We need to make it clear that most introduced species are not problematic and we do not advocate closing the doors on future introductions. However, the precautionary principle dictates that we cannot simply introduce any species into any area without some form of risk analysis. Advocating a systematic risk analysis process is not xenophobic.
We need to acknowledge that native species can become invasive. Ultimately our concern is the balance between positive and negative impacts and not the place of origin of the species.

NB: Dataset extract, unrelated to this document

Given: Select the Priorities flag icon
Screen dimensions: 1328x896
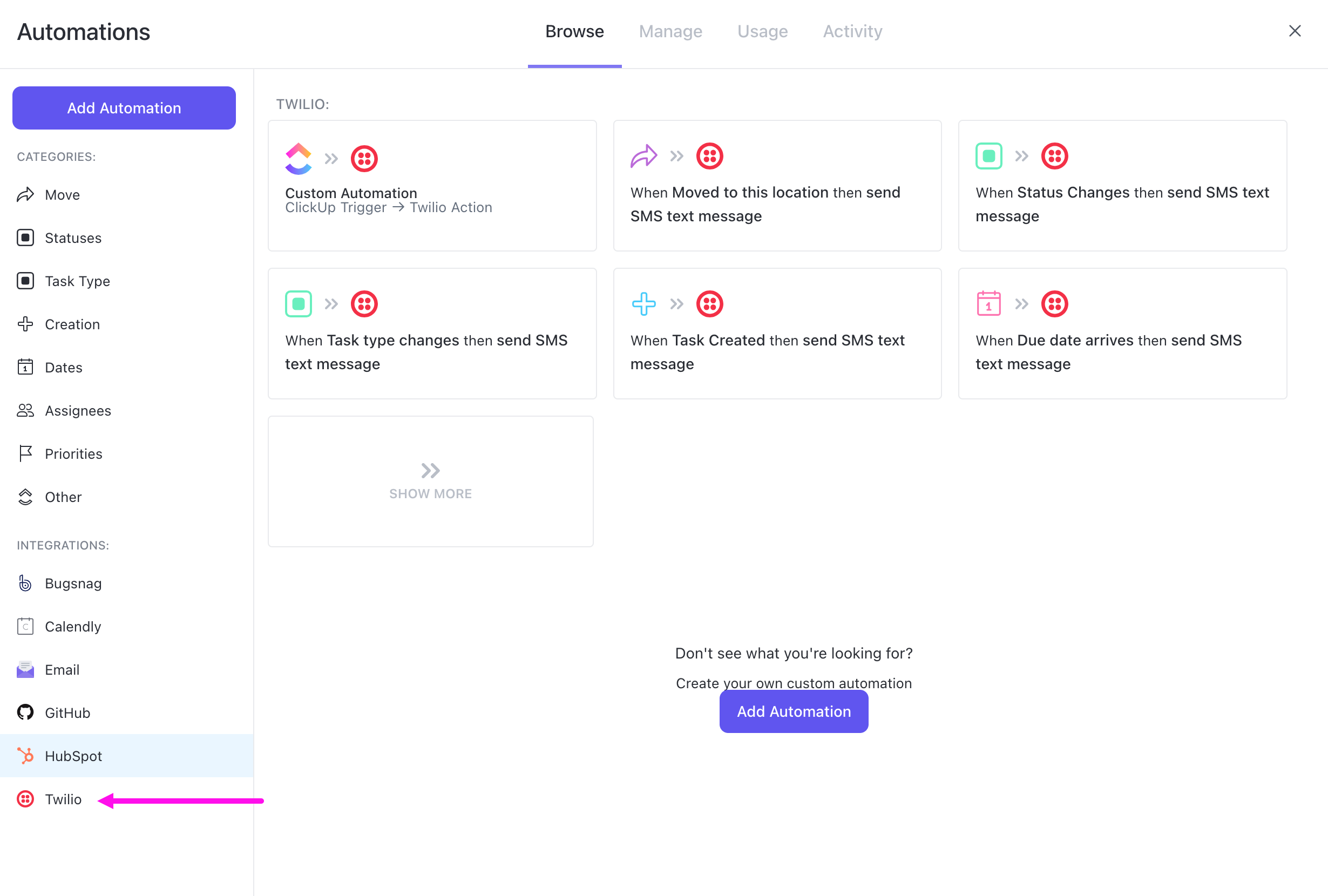Looking at the screenshot, I should [x=25, y=454].
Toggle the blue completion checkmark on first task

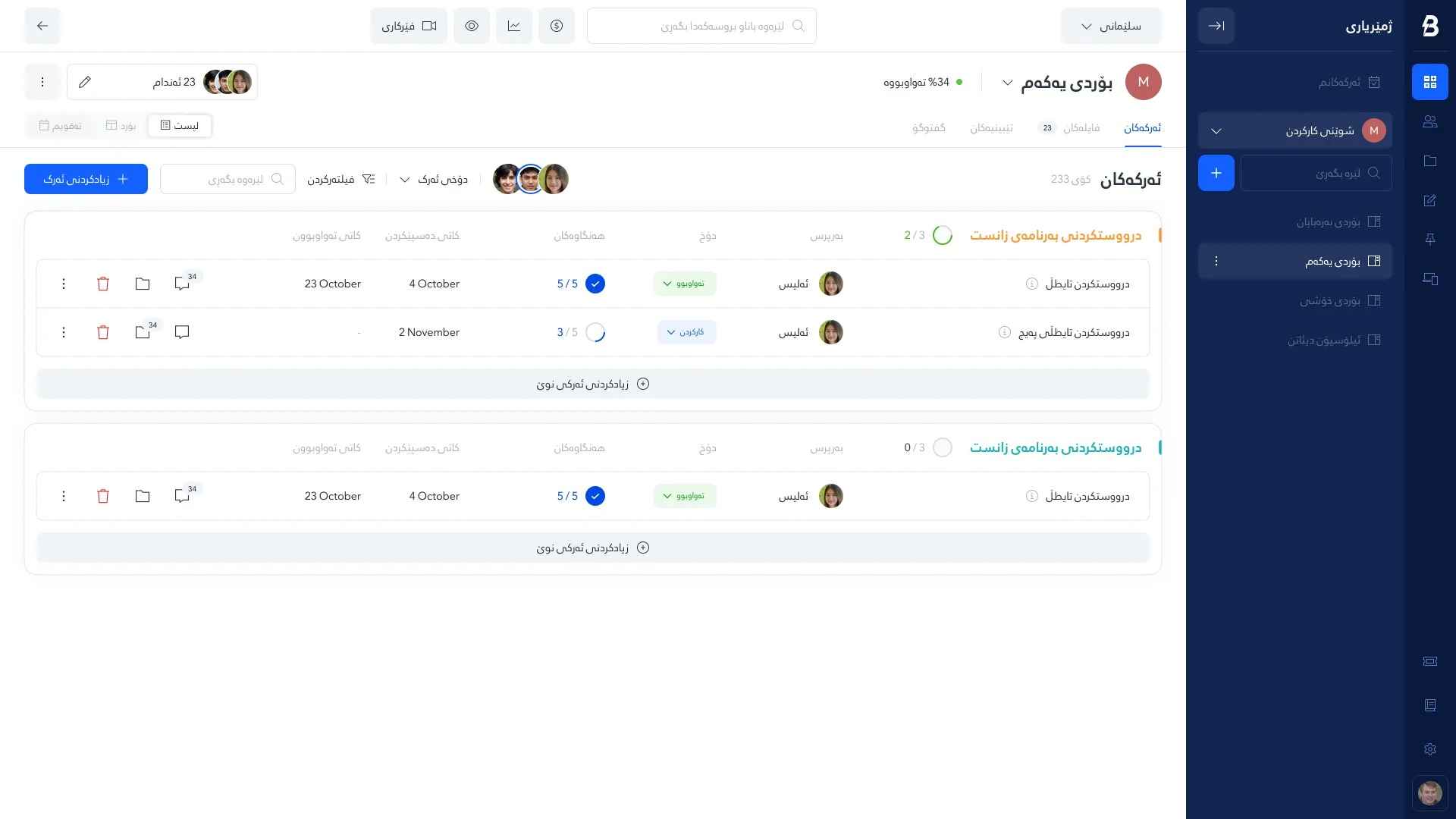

Last but by no means least, we must clearly communicate that our major concern is the fact that biological invasions can cause huge and unintended negative social, cultural, economic and environmental impacts. It is all about context; a species can have positive impacts in some situations and negative impacts in others. We need to embrace this complexity which cannot be dumbed down to native good, introduced bad!!
Coming up next: Red Herring #5: Aliens! What’s in A-word? – Alien means extra-terrestrial and those species you talk about evolved on planet earth.
Simberloff. D. (2003). Confronting introduced species: a form of xenophobia? Biological Invasions 5, 179–92.
Stewart, B. (2001). The Invasion of the Woodland Soil Snatchers. New York Times, April 24, 2001.
Subramaniam, B. (2001). The Aliens Have Landed! Reflections on the Rhetoric of Biological Invasions. Meridians: Feminism, Race, Transnationalism 2(1), 26-40. Indiana University Press.
Weiner, H. (1996). Congress threatens wild immigrants. Earth Island Journal 11, no. 4.
Williamson, M. (1993). Invaders, weeds and the risk from genetically modified organisms. Experientia, 49, 219-24.
Williamson, M. H. & A. Fitter (1996). The characters of successful invaders. Biological Conservation 78, 163-170.
Yeh, L. (1995). U.S. can’t handle today’s tide of immigrants. Christian Science Monitor 87, no. 81.